-- Task to carry out --
Search the material below for the word "coordinates" and copy every line in which it occurs.

-- Task input --
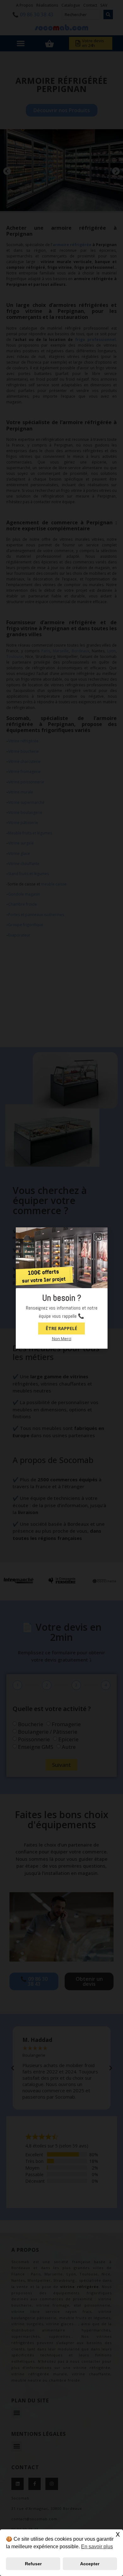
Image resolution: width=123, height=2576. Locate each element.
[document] (61, 1288)
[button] (98, 1237)
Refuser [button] (33, 2563)
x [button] (118, 2534)
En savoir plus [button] (97, 2546)
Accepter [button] (89, 2563)
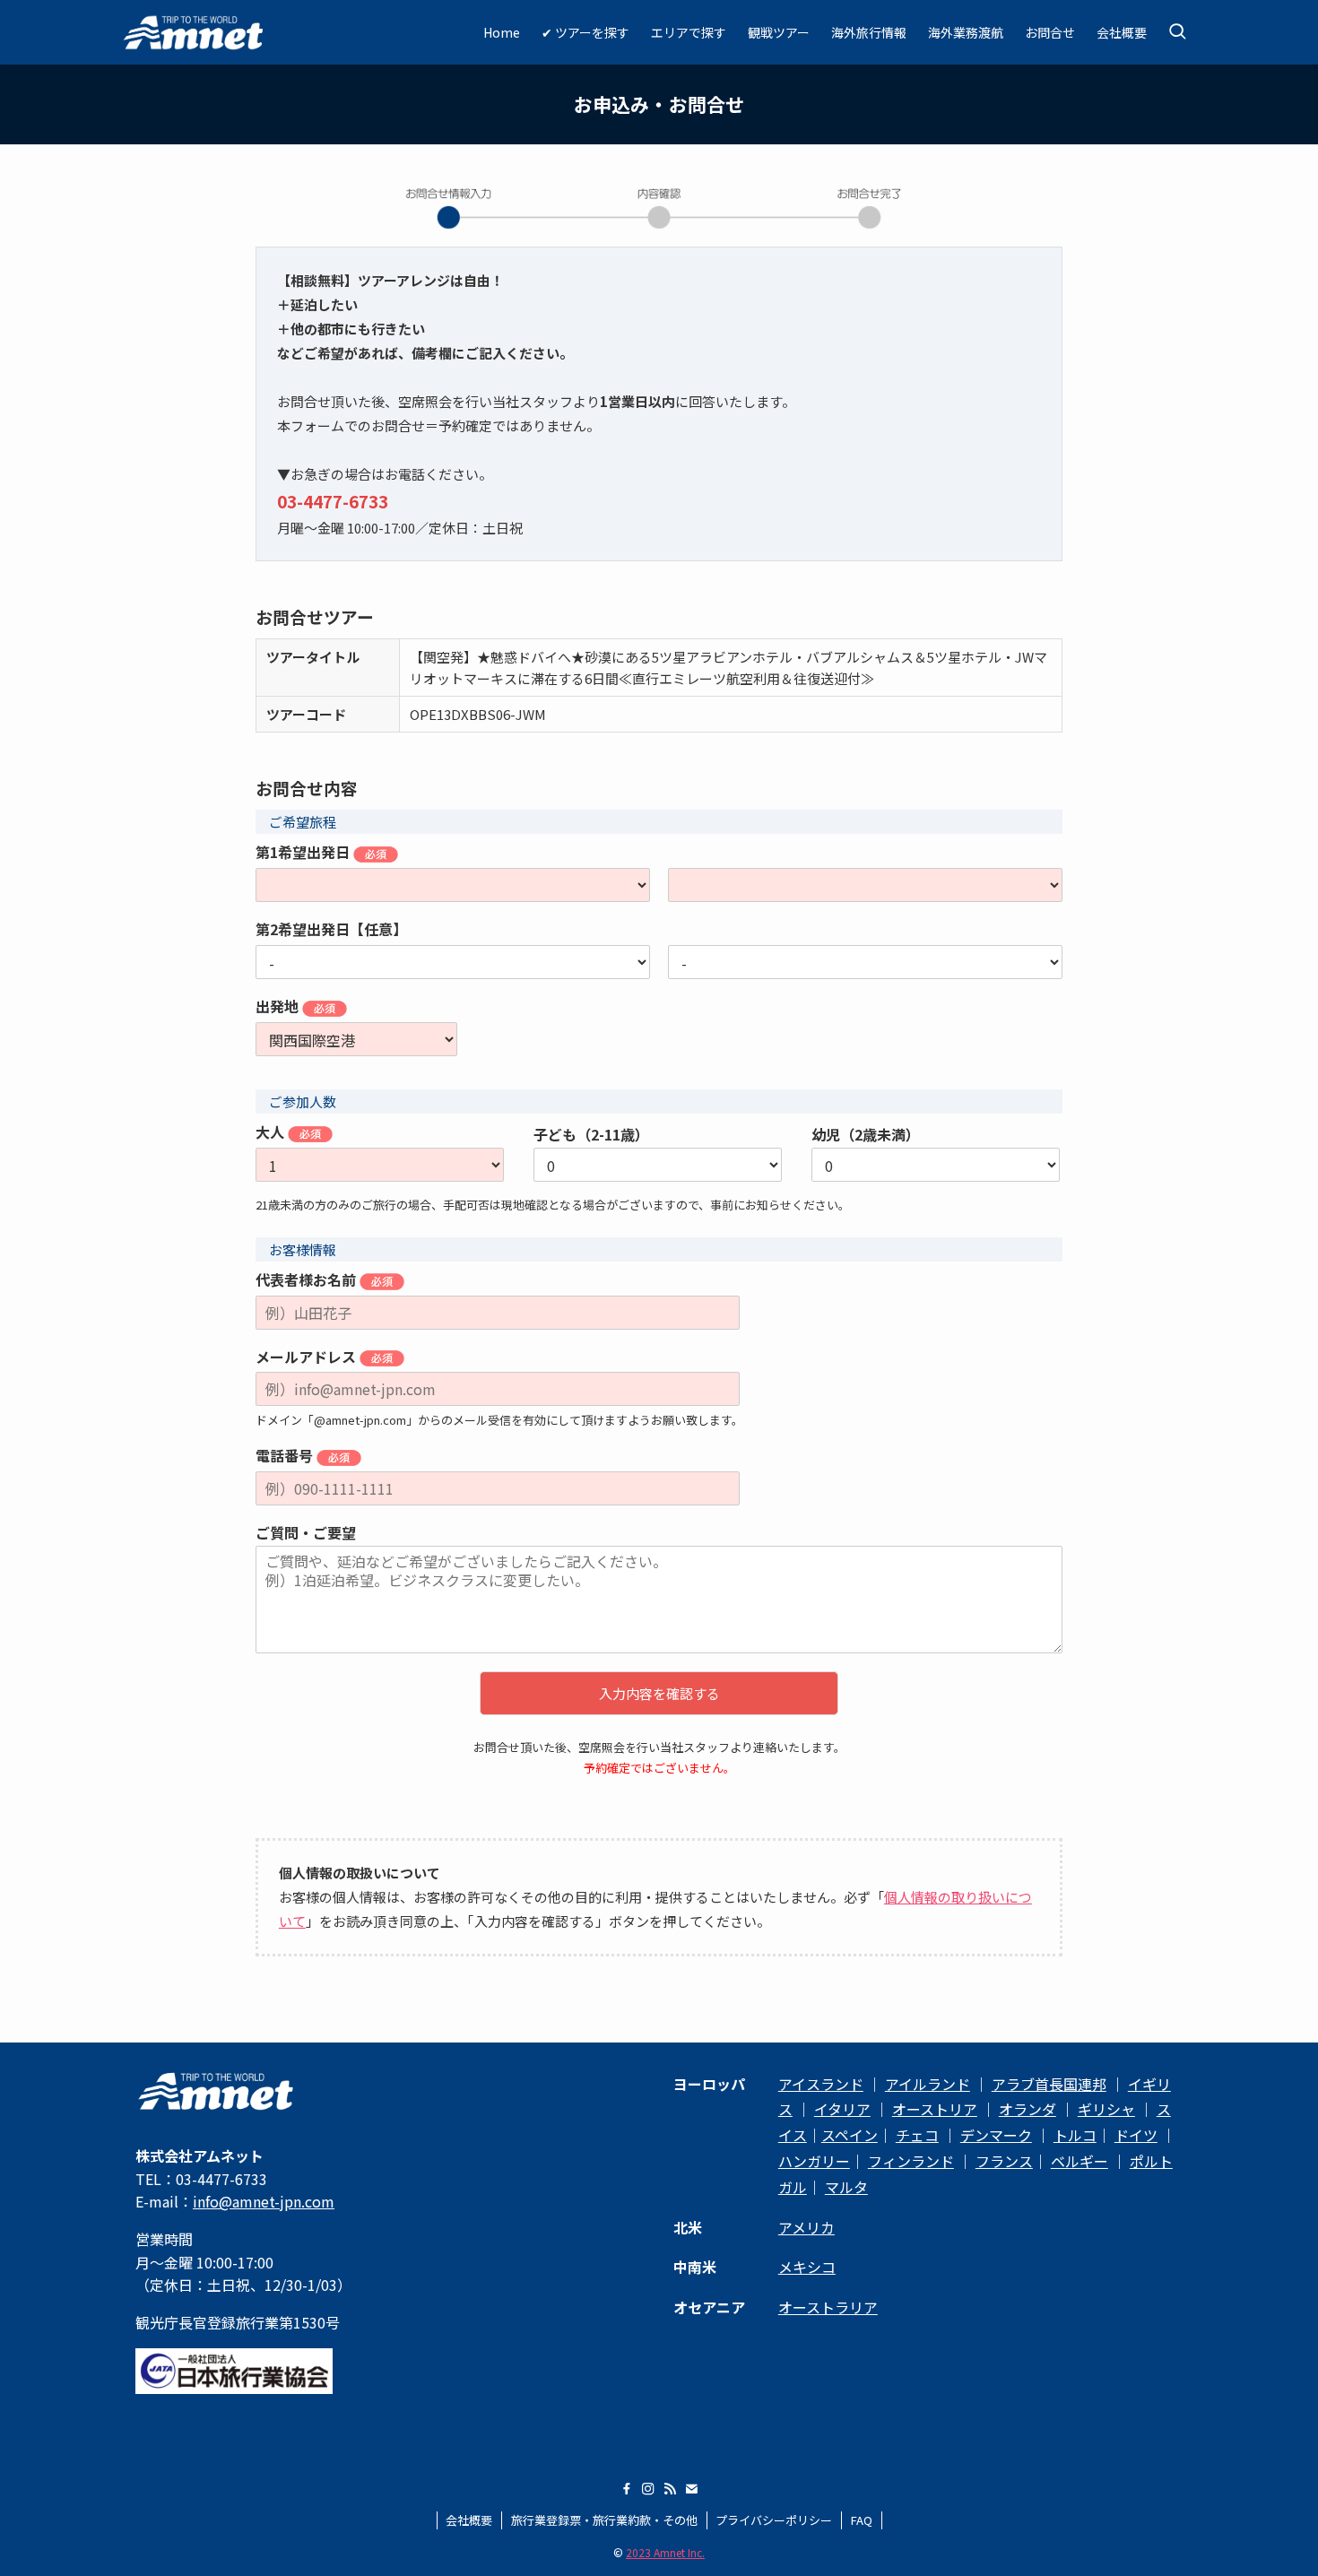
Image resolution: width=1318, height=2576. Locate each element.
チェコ (917, 2135)
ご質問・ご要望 (306, 1532)
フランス (1004, 2161)
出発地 (279, 1007)
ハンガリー (814, 2161)
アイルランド (927, 2084)
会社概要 (469, 2519)
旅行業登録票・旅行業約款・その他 (604, 2519)
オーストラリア (828, 2307)
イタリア (842, 2109)
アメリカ (806, 2227)
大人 (272, 1132)
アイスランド (820, 2084)
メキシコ (807, 2266)
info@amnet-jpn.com (263, 2201)
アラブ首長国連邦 (1049, 2084)
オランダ (1027, 2109)
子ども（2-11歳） (591, 1134)
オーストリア (934, 2109)
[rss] (670, 2489)
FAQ (861, 2519)
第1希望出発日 (304, 853)
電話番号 (286, 1456)
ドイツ (1136, 2135)
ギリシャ (1106, 2109)
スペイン (849, 2135)
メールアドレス (308, 1357)
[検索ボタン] (1177, 32)
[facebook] (627, 2489)
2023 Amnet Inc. (665, 2552)
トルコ (1075, 2135)
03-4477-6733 (332, 501)
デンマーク (996, 2135)
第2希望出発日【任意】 (331, 930)
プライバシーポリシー (773, 2519)
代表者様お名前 (308, 1280)
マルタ (846, 2187)
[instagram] (648, 2489)
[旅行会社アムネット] (193, 32)
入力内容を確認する (659, 1693)
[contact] (691, 2489)
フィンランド (911, 2161)
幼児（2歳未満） (865, 1134)
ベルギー (1079, 2161)
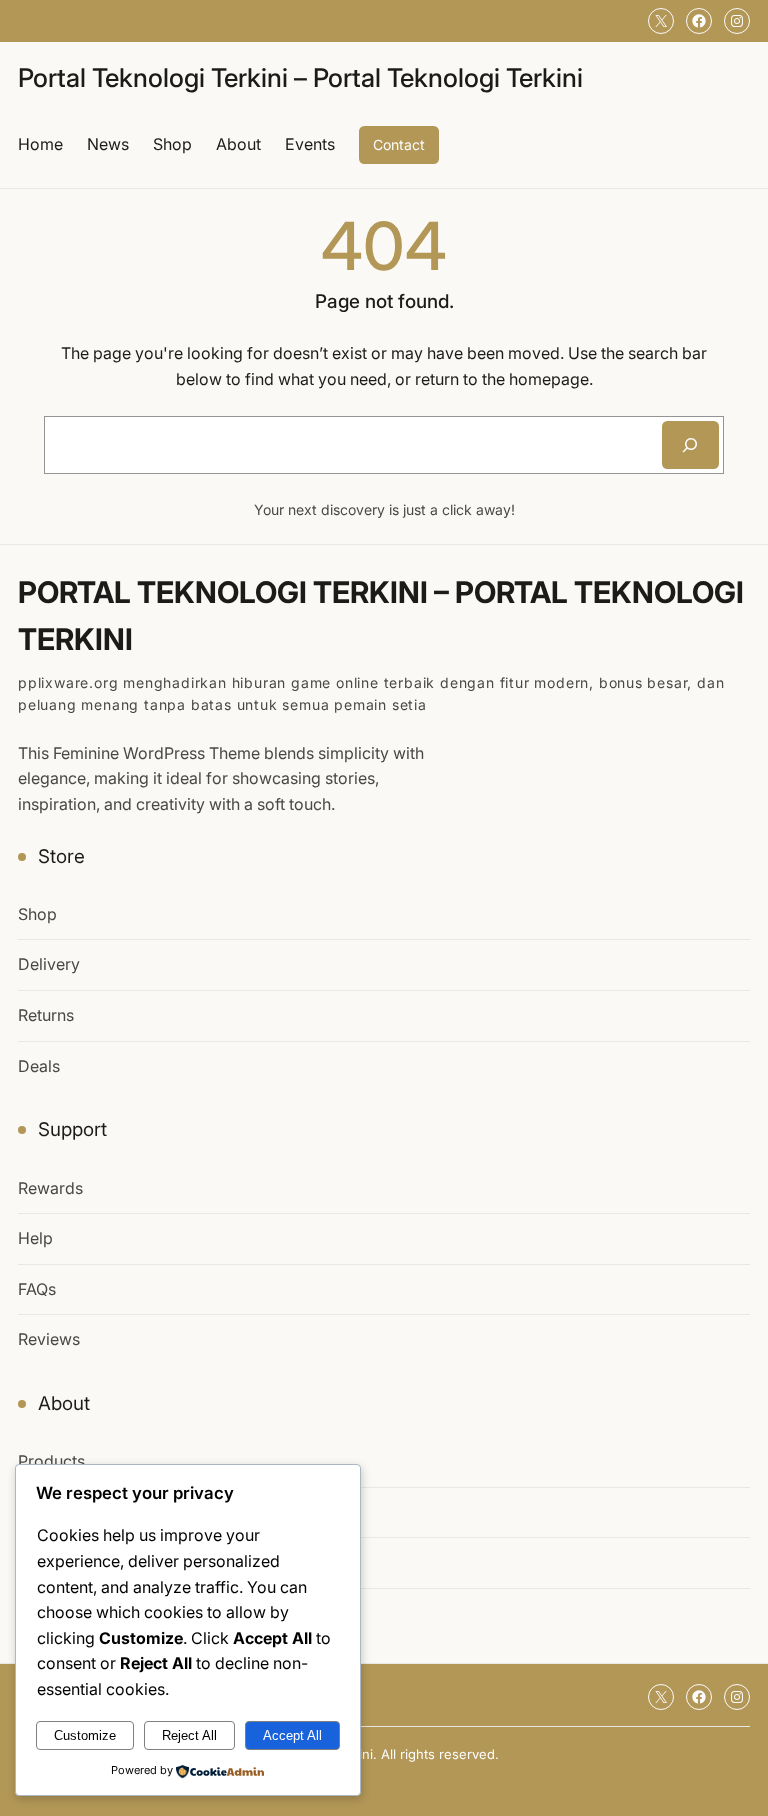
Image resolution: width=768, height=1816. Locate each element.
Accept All (292, 1735)
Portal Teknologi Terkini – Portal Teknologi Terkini (300, 77)
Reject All (189, 1735)
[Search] (690, 445)
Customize (85, 1735)
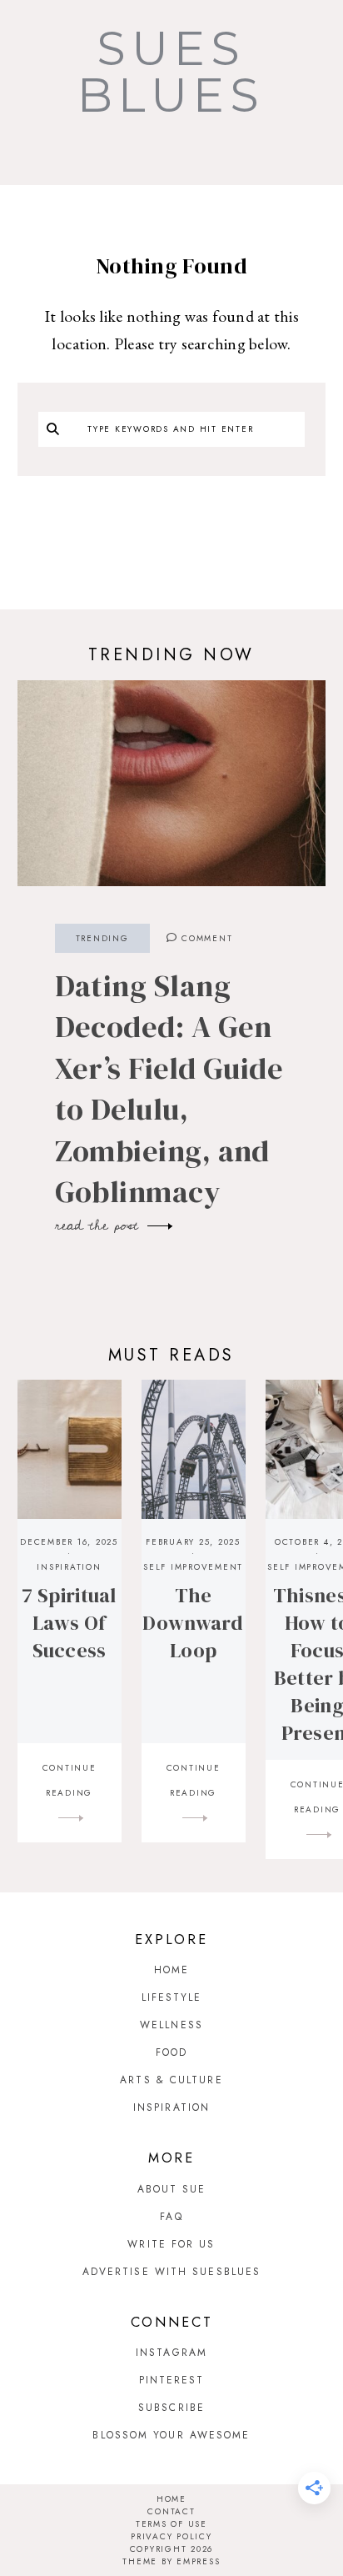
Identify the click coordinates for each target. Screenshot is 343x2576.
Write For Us (171, 2244)
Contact (171, 2511)
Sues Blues (171, 71)
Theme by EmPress (171, 2561)
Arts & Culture (171, 2079)
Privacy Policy (171, 2536)
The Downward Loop (192, 1622)
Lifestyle (172, 1997)
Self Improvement (193, 1567)
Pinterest (172, 2380)
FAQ (171, 2216)
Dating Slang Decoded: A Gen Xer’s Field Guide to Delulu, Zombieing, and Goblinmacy (169, 1089)
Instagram (171, 2352)
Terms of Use (171, 2524)
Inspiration (69, 1567)
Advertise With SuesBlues (171, 2271)
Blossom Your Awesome (171, 2435)
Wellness (171, 2024)
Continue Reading (69, 1780)
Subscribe (171, 2407)
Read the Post (100, 1225)
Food (171, 2052)
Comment (204, 938)
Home (171, 1969)
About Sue (171, 2189)
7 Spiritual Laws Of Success (69, 1622)
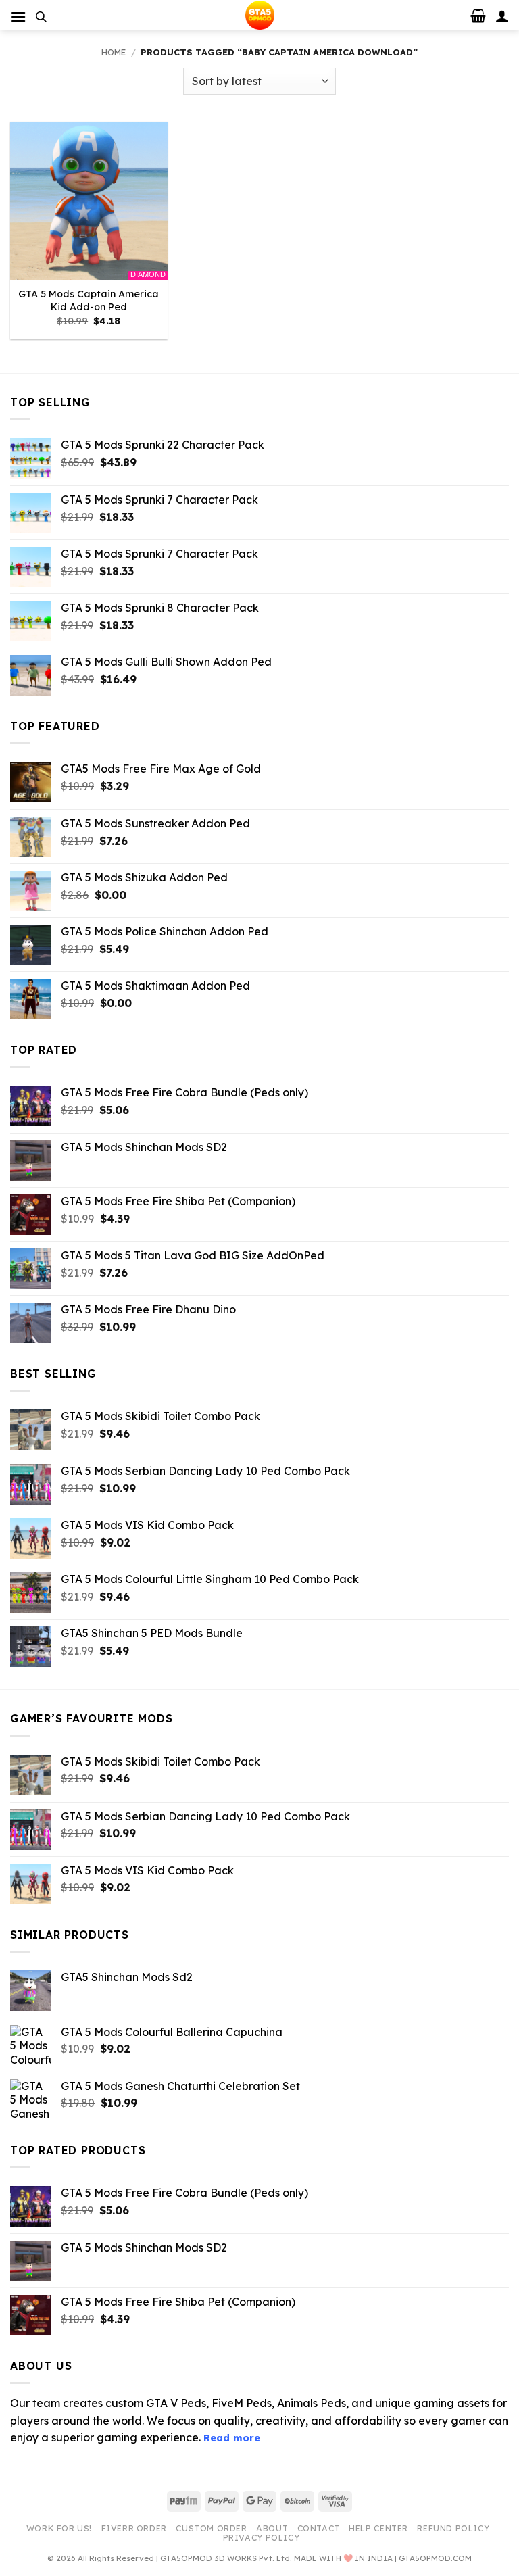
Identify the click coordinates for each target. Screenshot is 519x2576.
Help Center (378, 2528)
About (272, 2528)
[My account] (502, 15)
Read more (231, 2438)
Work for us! (59, 2528)
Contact (318, 2528)
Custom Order (211, 2528)
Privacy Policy (261, 2538)
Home (113, 52)
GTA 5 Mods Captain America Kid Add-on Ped (88, 300)
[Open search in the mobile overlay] (41, 16)
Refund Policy (453, 2528)
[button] (18, 16)
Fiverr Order (134, 2528)
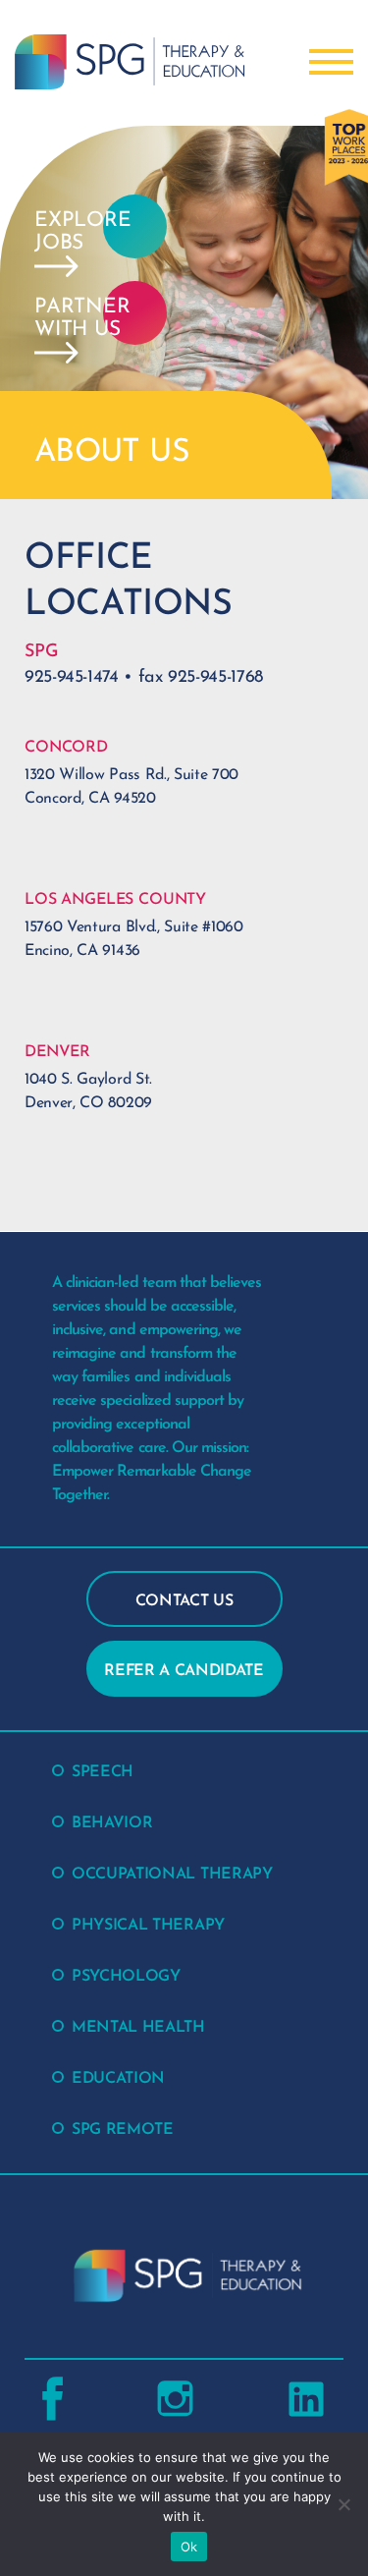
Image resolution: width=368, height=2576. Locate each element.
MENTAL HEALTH (138, 2028)
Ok (189, 2546)
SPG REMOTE (123, 2130)
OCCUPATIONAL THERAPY (172, 1874)
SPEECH (102, 1772)
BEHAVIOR (112, 1823)
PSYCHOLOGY (126, 1977)
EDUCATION (118, 2079)
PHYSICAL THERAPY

-- Written answer --
Identify the click coordinates for each target. Screenshot is 343x2576.
Identify the click coordinates for each target. Screenshot is 519x2576.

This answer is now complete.